# WORK REQUEST
Can you reproduce the article on the 2022 Dakar art biennale below word for word, in full?

About 100 spectators gathered on Dakar’s ocean walkway as dancers outfitted in traditional West African costumes gyrated to the sound of djembes. One dancer, dressed as a broomstick, twirled about, while another, donning a mythical lion costume, approached those filming on cellphones to offer a roar. Behind them, a young woman covered in mud held still as an artist covers her in powdered pigments.

The event is one of hundreds set to take place in Dakar over the next month.

The official 2022 biennale selection includes 59 artists from some 30 countries, but hundreds of other spaces, both in Dakar and throughout Senegal, are showcasing art. Even restaurants and hotels have converted their walls into miniature museums.

“The Dakar biennale is unique because it brings together the great majority of audio-visual creators from around the African continent and its diaspora,” said Khalifa Dieng, a scenographer for the National Gallery exhibit. The gallery is hosting works by Senegalese painter El Hadji Sy for the event.

Nigerian painter Tyna Adebowale traveled from her home base in the Netherlands to show her work. She completed an artist residency in Dakar and said she was inspired by the sense of community she found.

“I love the creative vibe of Senegal as a whole,” Adebowale said. “There’s no ego, it’s towards one goal, which is art and culture for the sake of the whole country, the community, the people. I love the collective support that I see. It’s a very beautiful spirit, very vibrant. I really admire it.”

The energy at the festival is perhaps more amplified this year as the 2020 event was postponed due to COVID19, making this the first biennale in four years.

This year’s theme is “Ndaffa,” which means to forge out of the fire in Serer, one of the languages spoken in Senegal.

# PROVIDED MATERIAL
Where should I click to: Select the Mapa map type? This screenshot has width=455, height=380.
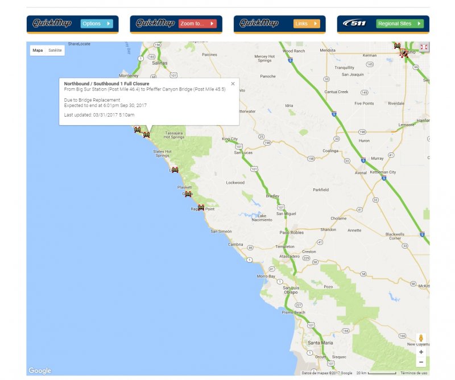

# OUTPUT FOR THIS TASK
About 100 spectators gathered on Dakar’s ocean walkway as dancers outfitted in traditional West African costumes gyrated to the sound of djembes. One dancer, dressed as a broomstick, twirled about, while another, donning a mythical lion costume, approached those filming on cellphones to offer a roar. Behind them, a young woman covered in mud held still as an artist covers her in powdered pigments.

The event is one of hundreds set to take place in Dakar over the next month.

The official 2022 biennale selection includes 59 artists from some 30 countries, but hundreds of other spaces, both in Dakar and throughout Senegal, are showcasing art. Even restaurants and hotels have converted their walls into miniature museums.

“The Dakar biennale is unique because it brings together the great majority of audio-visual creators from around the African continent and its diaspora,” said Khalifa Dieng, a scenographer for the National Gallery exhibit. The gallery is hosting works by Senegalese painter El Hadji Sy for the event.

Nigerian painter Tyna Adebowale traveled from her home base in the Netherlands to show her work. She completed an artist residency in Dakar and said she was inspired by the sense of community she found.

“I love the creative vibe of Senegal as a whole,” Adebowale said. “There’s no ego, it’s towards one goal, which is art and culture for the sake of the whole country, the community, the people. I love the collective support that I see. It’s a very beautiful spirit, very vibrant. I really admire it.”

The energy at the festival is perhaps more amplified this year as the 2020 event was postponed due to COVID19, making this the first biennale in four years.

This year’s theme is “Ndaffa,” which means to forge out of the fire in Serer, one of the languages spoken in Senegal.